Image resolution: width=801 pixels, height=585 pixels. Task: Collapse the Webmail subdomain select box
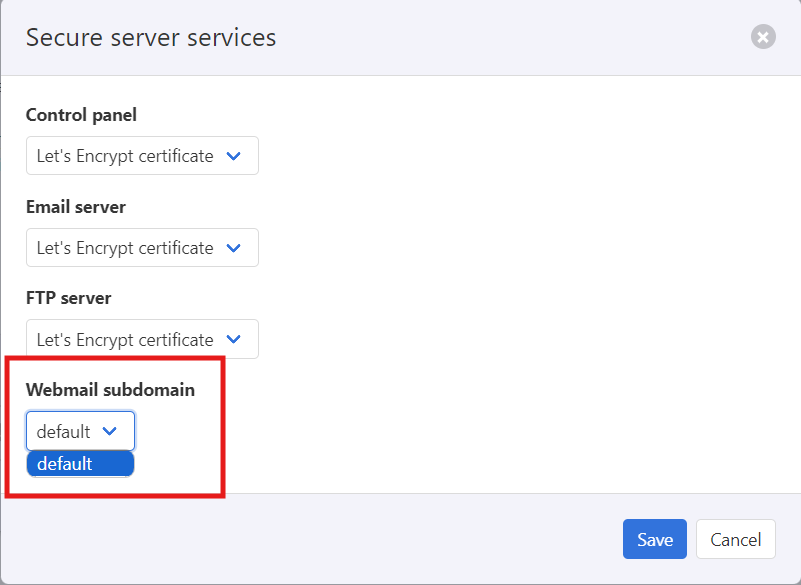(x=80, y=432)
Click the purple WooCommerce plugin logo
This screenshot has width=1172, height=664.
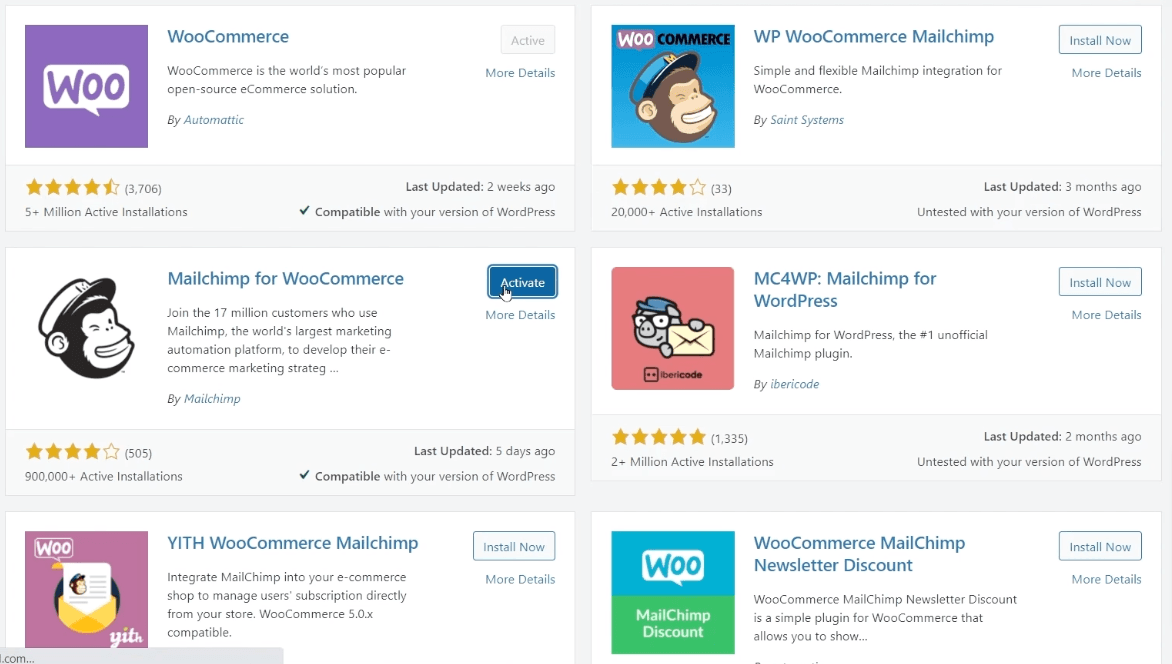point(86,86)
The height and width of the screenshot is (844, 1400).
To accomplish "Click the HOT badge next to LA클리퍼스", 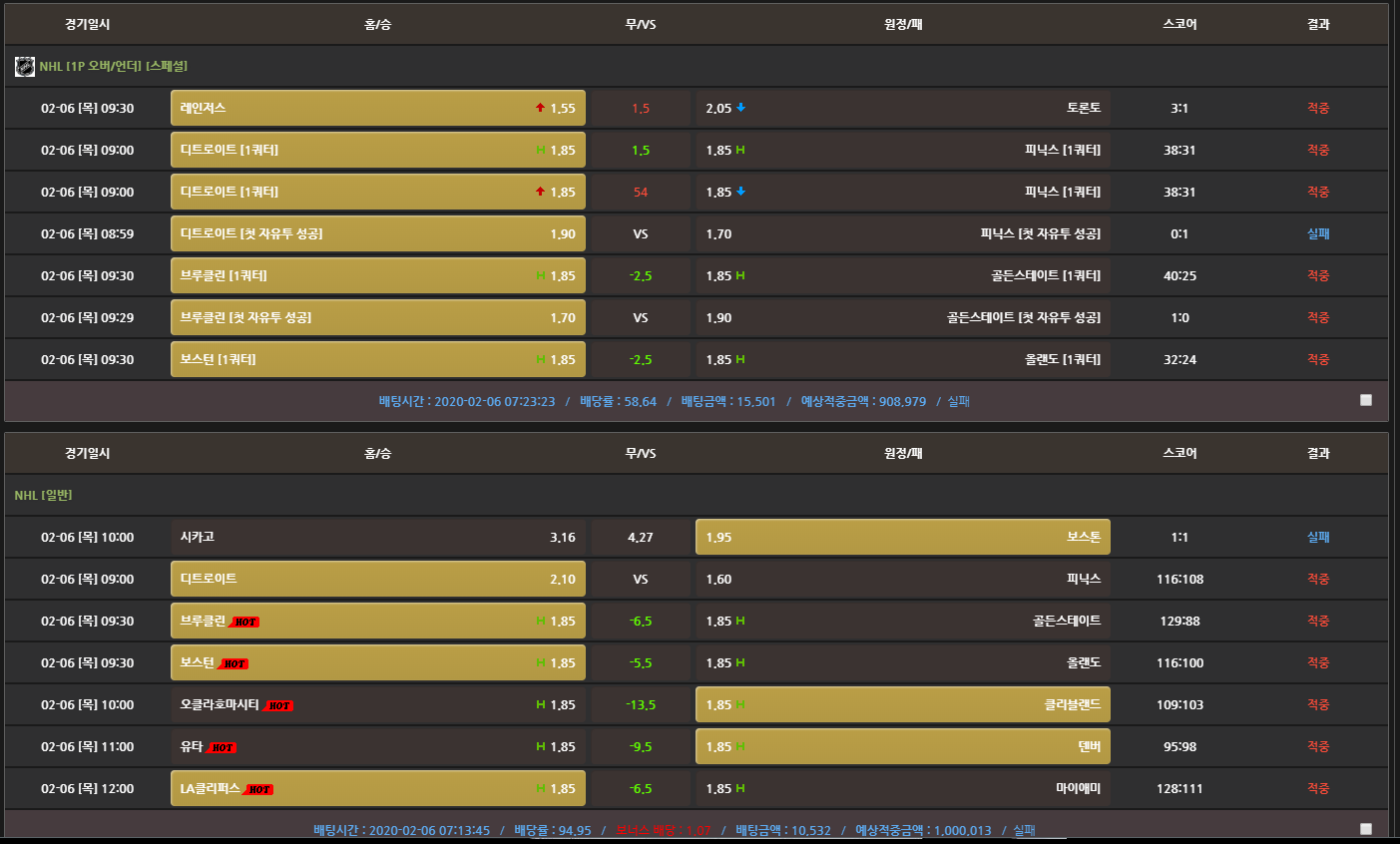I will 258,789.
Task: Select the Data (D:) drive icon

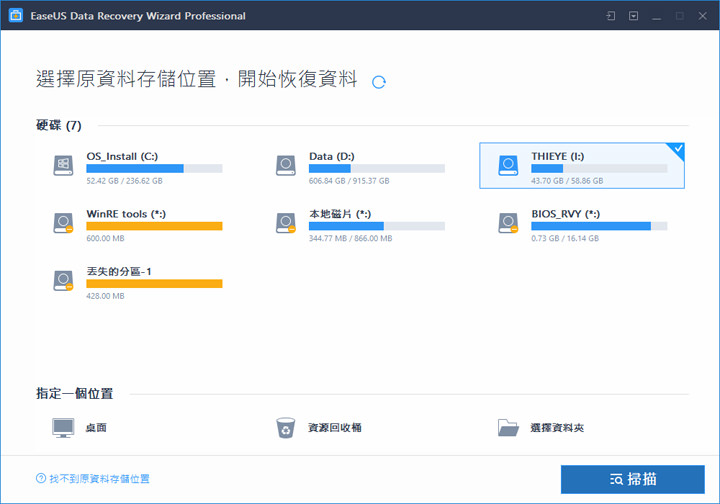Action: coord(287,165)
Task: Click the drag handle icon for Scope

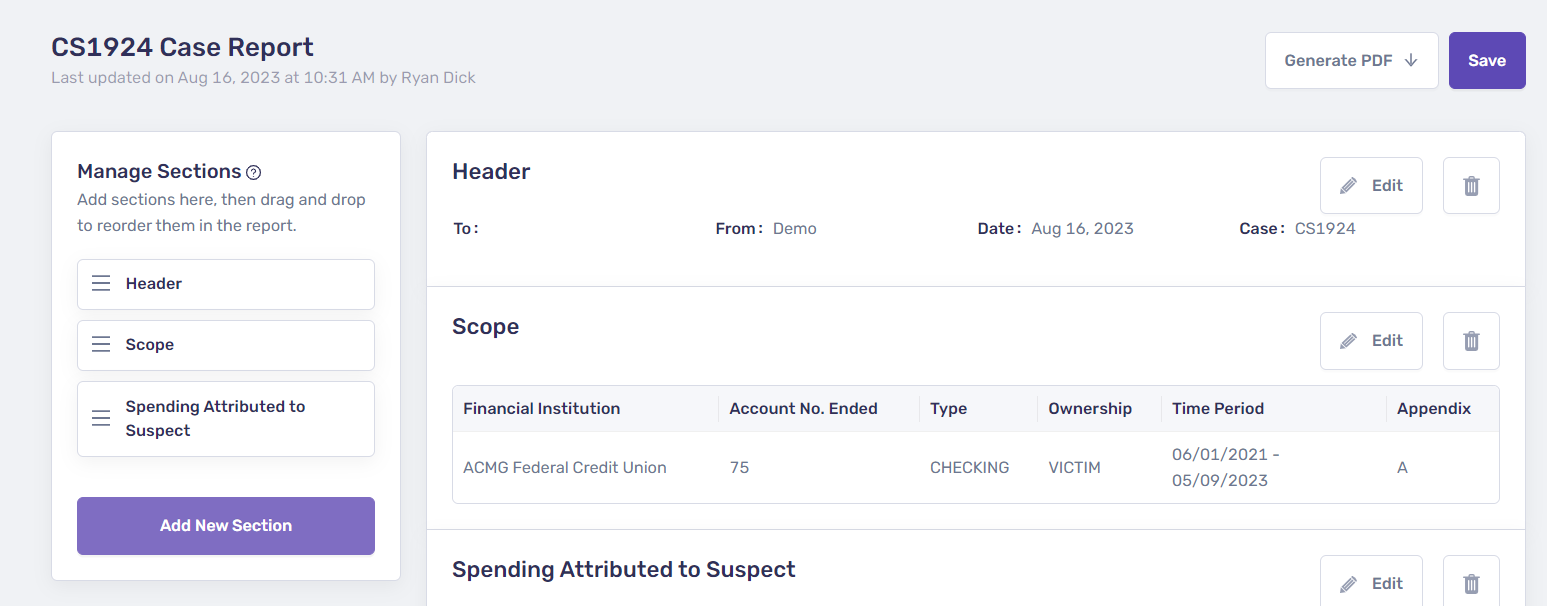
◇ ◇ ◇
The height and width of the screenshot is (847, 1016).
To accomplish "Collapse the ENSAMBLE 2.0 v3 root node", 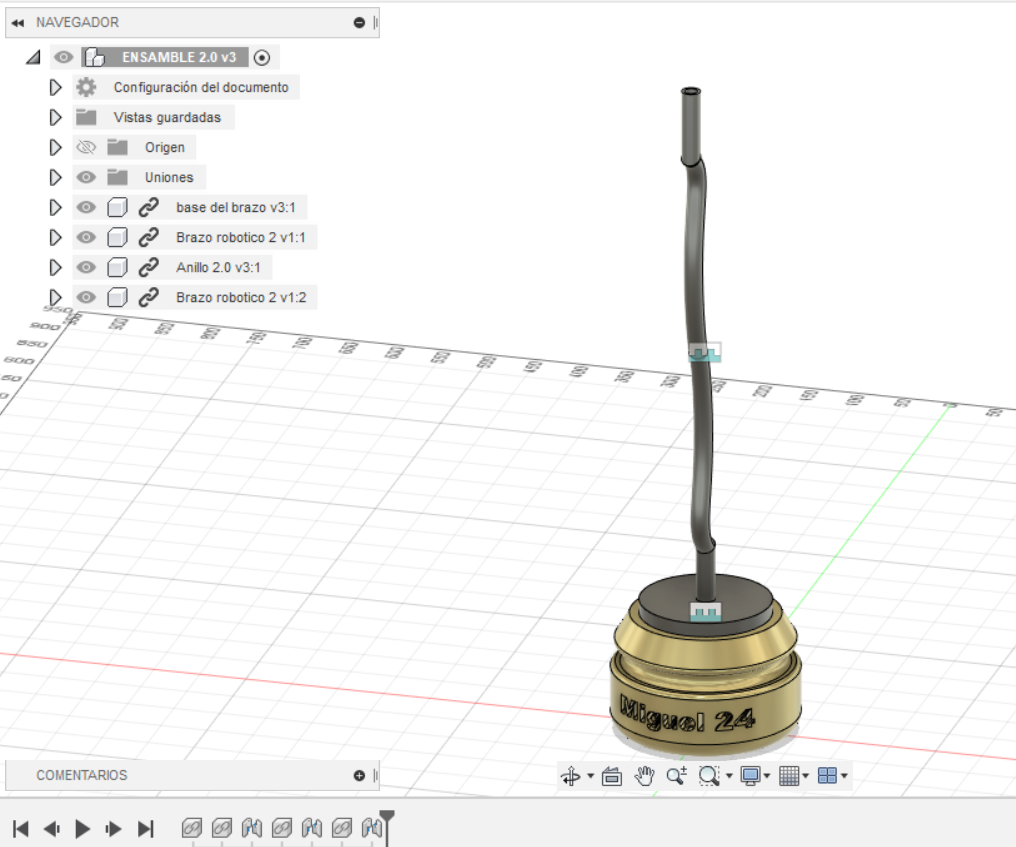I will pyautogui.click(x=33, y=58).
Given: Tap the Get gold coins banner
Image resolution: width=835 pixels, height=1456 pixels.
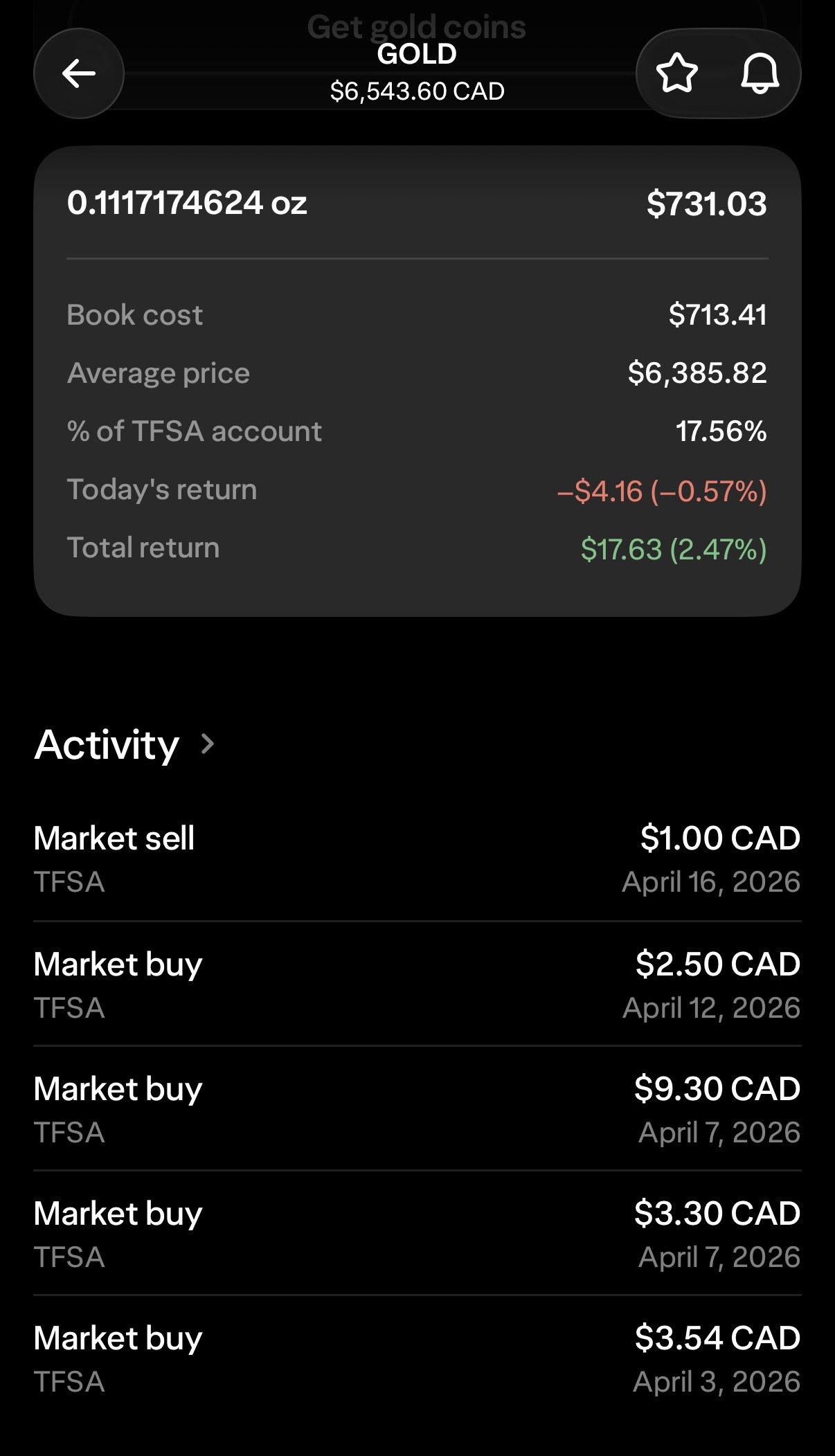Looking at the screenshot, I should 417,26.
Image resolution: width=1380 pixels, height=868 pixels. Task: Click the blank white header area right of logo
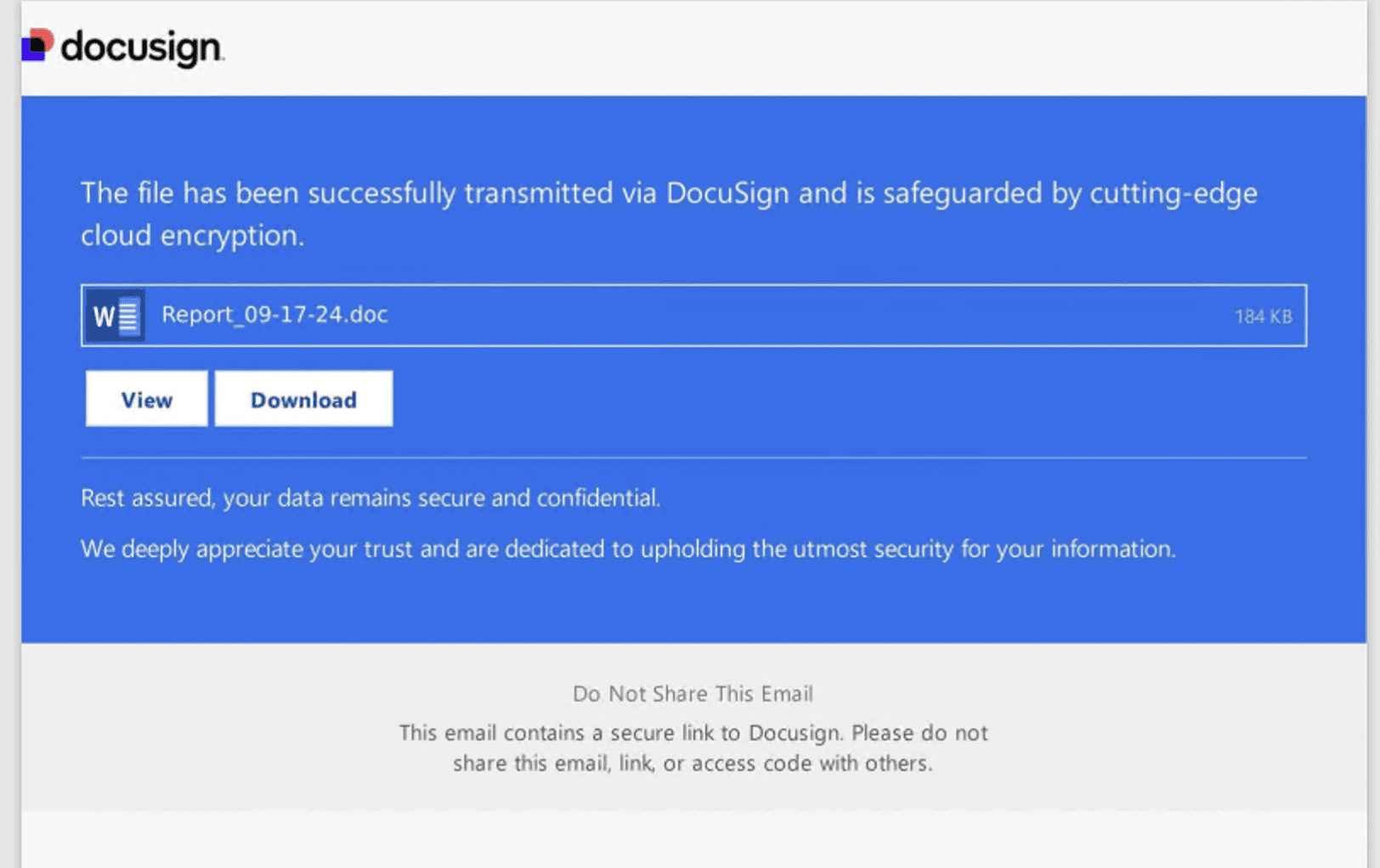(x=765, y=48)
◇ ◇ ◇
*AIM OF THE EXERCISE*: The lines to copy exactly start with the line above that has "Task: Select the Data (D:) drive icon" and go on through the line that has "Task: Click the drag handle icon for Scope"; please include both, add nothing else, and omit the pictures.

*FINISHED EXERCISE*:
Task: Select the Data (D:) drive icon

Action: coord(287,165)
Task: Click the drag handle icon for Scope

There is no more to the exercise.